Dissociation of a protonated secondary amine in the gas phase via an ion–neutral complex

Abstract

Collisionally activated dissociation of conjugate acid ions of neopentyl isopropylamine ( 1) gives loss of a neutral C 5H 10 molecule, MH +–C 5H 10, as the predominant decomposition peak (≥70% of the total fragment ion abundance). Quantitative evaluation of the relative peak intensities from protonated 1 and its deuterated analogues permits an assessment of the contribution of hydrogen transfer from the CH 3 of the neopentyl group (γ-position) relative to the CH 2 (α-position), as well as the corresponding kinetic isotope effects. The ratio of γ-transfer to α-transfer from the neopentyl group is on the order of 5:1, implying that loss of 2-methyl-1-butene is preferred over loss of 2-methyl-2-butene, despite the fact that the latter C 5H 10 isomer is >6 kJ mol −1 more stable than the former. An alternative interpretation of the γ-/α-transfer ratio would suppose that all 11 hydrogens in the neopentyl group randomize prior to dissociation.
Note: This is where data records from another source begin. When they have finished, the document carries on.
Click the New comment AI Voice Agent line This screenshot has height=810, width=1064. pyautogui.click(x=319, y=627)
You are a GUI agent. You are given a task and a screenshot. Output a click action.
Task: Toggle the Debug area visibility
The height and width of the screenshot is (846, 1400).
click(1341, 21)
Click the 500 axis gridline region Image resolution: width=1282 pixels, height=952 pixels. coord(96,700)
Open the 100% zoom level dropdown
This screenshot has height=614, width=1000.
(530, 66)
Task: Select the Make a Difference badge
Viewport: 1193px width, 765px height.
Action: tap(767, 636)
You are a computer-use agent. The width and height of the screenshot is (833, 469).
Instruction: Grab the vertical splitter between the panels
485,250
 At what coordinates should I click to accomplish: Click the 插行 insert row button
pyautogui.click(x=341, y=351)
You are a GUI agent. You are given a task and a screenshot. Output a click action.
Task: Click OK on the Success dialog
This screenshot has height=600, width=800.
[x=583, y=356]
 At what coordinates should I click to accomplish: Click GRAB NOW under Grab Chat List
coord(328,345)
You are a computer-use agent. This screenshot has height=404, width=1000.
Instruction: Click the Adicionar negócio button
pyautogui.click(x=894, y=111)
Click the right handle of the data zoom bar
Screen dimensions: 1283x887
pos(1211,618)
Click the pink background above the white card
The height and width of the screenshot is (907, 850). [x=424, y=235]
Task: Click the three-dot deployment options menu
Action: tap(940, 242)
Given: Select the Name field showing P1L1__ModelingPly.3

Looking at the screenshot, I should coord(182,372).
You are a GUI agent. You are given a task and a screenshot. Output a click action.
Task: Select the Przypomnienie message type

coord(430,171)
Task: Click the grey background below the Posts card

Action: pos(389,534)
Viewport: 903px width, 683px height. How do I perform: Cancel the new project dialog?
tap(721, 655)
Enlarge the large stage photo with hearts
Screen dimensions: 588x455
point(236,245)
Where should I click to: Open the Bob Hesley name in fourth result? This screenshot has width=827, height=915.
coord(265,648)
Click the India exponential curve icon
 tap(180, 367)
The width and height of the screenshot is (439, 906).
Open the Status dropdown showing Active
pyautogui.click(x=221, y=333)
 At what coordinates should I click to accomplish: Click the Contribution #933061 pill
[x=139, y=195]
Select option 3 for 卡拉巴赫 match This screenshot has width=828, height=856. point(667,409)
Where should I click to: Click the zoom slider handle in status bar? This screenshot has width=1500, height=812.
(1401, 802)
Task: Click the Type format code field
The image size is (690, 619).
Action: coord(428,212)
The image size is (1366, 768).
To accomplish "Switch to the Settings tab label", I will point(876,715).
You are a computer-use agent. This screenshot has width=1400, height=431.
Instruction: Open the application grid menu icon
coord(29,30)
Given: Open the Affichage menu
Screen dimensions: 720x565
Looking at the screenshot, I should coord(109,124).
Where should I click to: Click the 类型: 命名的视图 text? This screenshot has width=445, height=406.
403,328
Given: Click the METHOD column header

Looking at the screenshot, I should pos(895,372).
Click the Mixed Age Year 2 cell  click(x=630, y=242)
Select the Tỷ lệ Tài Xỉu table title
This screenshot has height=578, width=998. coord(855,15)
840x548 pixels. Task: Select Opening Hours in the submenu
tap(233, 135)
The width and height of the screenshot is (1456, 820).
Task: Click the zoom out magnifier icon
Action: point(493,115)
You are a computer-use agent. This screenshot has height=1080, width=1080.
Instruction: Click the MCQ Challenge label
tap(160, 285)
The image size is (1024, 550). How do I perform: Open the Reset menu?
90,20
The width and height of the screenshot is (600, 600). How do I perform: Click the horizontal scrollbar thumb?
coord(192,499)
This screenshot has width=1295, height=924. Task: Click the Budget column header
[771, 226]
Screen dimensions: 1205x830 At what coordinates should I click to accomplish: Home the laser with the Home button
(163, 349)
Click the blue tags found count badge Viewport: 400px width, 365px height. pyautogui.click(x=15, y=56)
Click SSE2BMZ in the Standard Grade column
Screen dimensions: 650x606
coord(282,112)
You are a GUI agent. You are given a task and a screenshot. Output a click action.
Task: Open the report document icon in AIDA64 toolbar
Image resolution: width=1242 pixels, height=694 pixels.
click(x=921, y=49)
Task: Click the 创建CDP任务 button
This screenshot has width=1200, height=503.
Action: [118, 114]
Measured differences between α- and γ-isotope effects argue against hydrogen randomization: the k H/ k D for proton transfer from CH 2 versus CD 2 has a value close to unity, while the deuterium isotope effect for transfer from CH 3 versus CD 3 exhibits k H/ k D = 1.6. Experimental results support a mechanism in which bond fission forms a [ tert-amyl cation isopropylamine] ion–neutral complex, which then decomposes via proton transfer from the charged to the neutral partner.